DESCRIPTION OF THE TASK:
Leaving out every picture, please repeat exactly the line that contains "This screenshot has width=585, height=390." and each line after it through the final line below.
:::
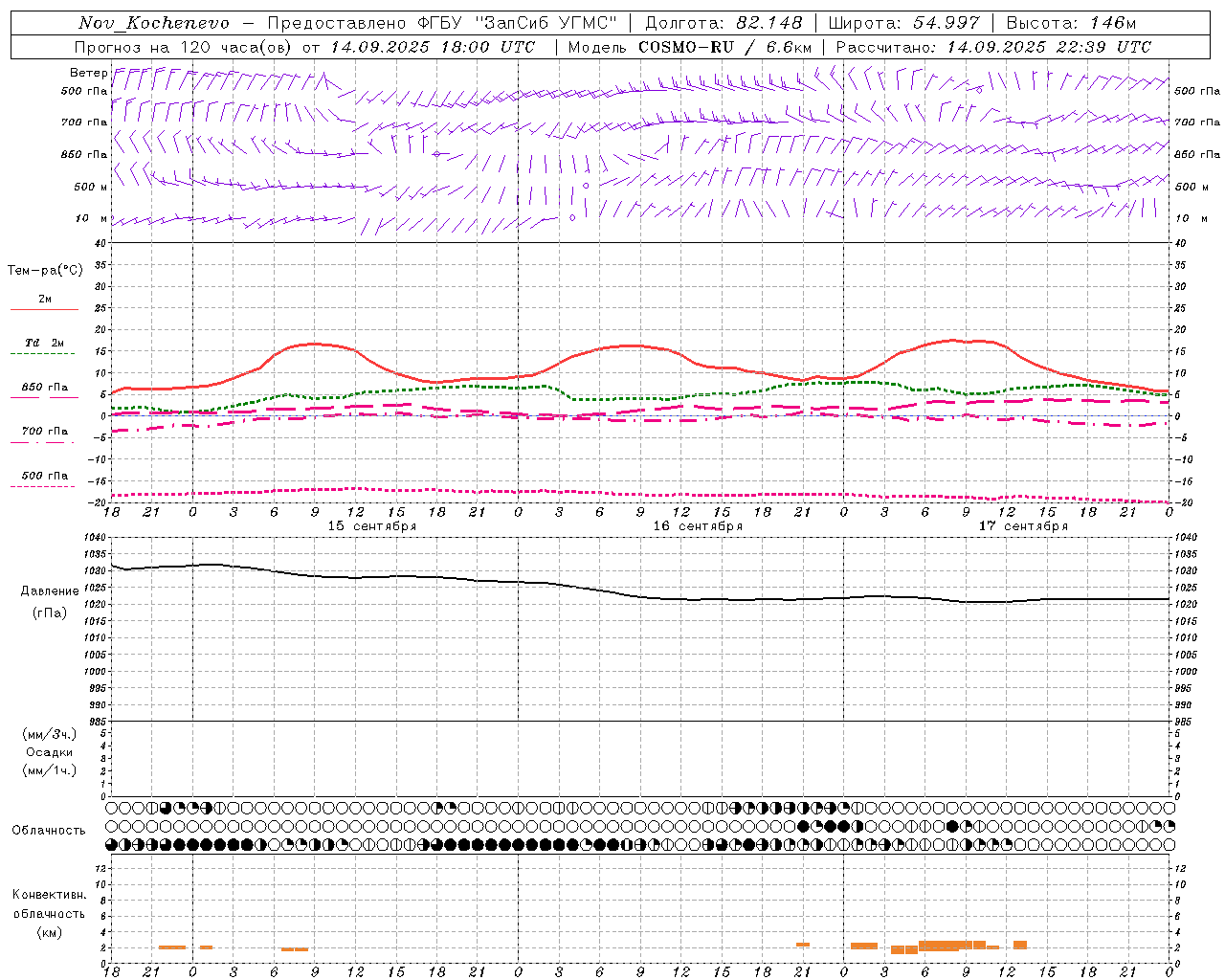Click the 700 гПа temperature legend entry

coord(44,432)
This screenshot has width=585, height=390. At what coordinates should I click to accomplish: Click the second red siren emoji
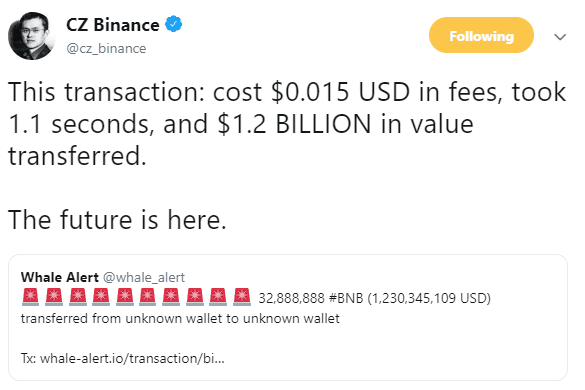click(x=54, y=297)

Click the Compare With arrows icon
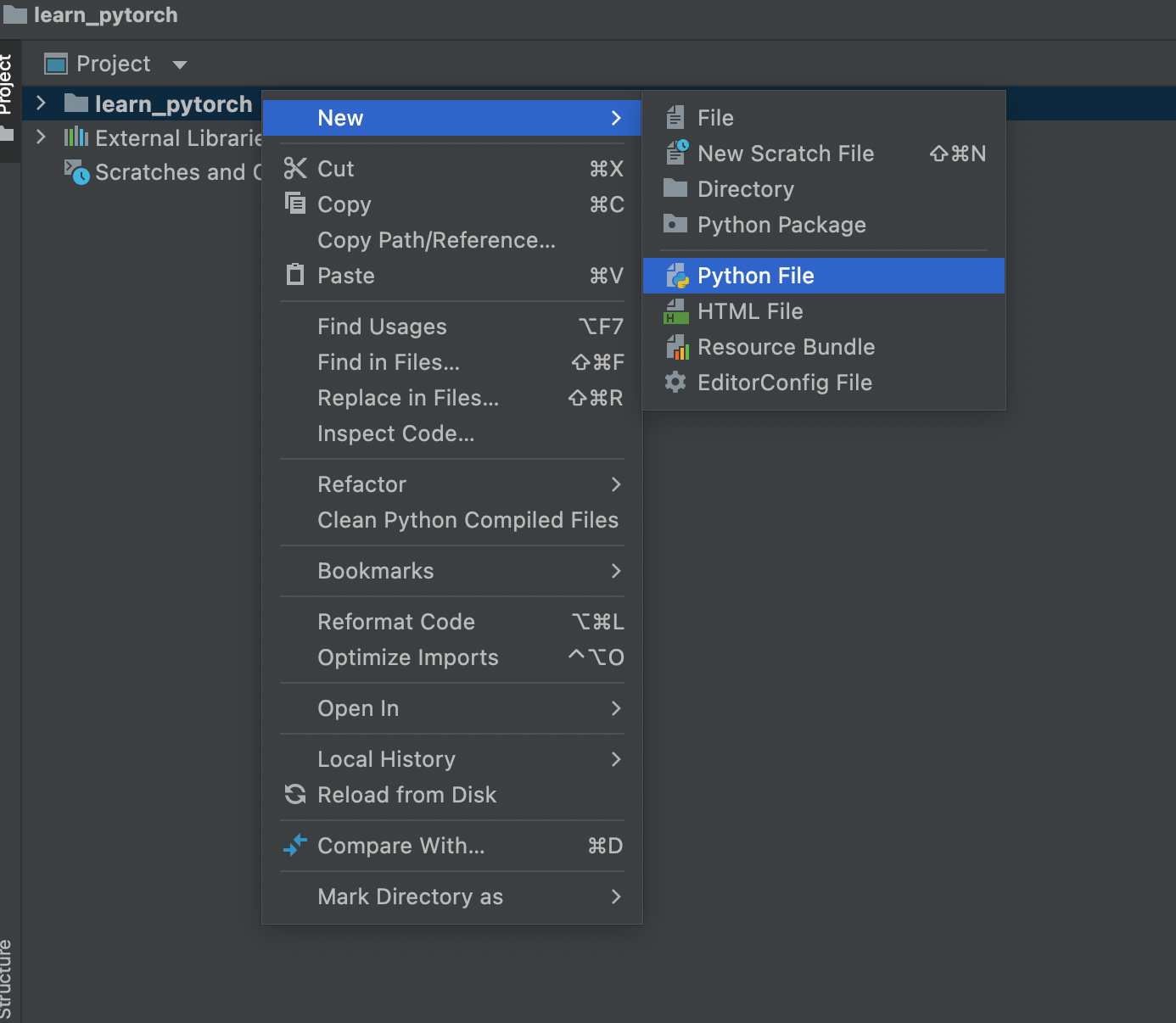(x=295, y=846)
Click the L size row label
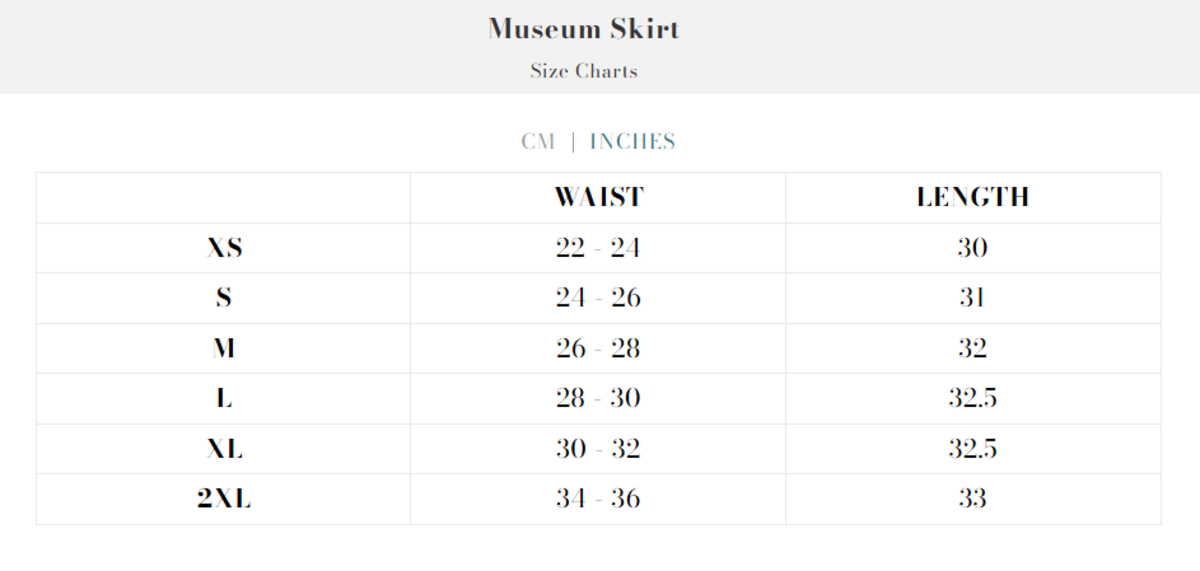This screenshot has width=1200, height=571. pyautogui.click(x=224, y=399)
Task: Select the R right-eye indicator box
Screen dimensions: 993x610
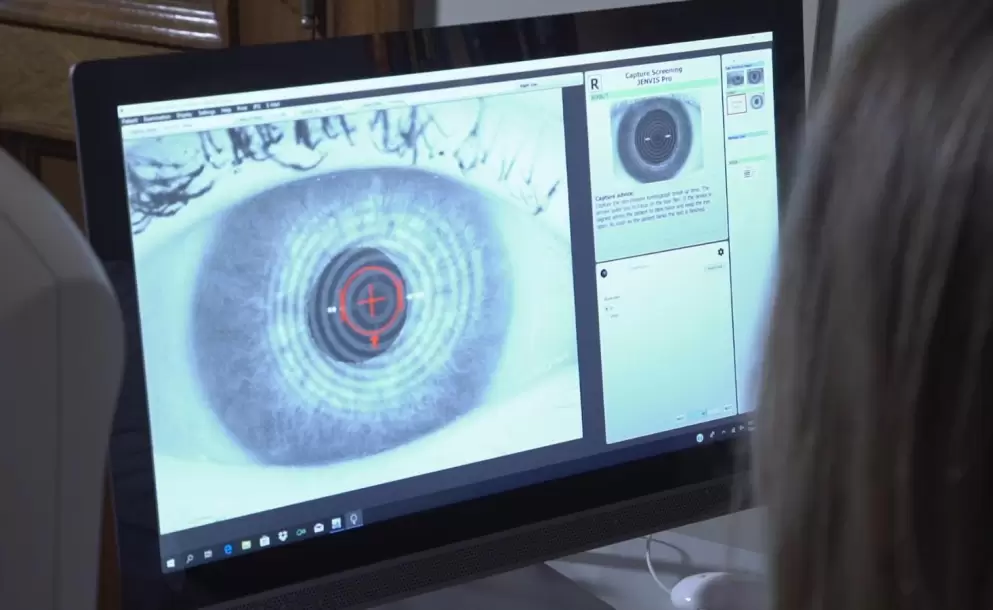Action: (596, 84)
:::
COMPLETED EXERCISE:
This screenshot has width=585, height=390. At what coordinates should I click to accomplish: Click the second red siren emoji
click(x=54, y=297)

Click the Compare With arrows icon
(x=295, y=846)
Click the L size row label
This screenshot has width=1200, height=571. pyautogui.click(x=224, y=399)
Task: Select the R right-eye indicator box
Screen dimensions: 993x610
Action: (596, 84)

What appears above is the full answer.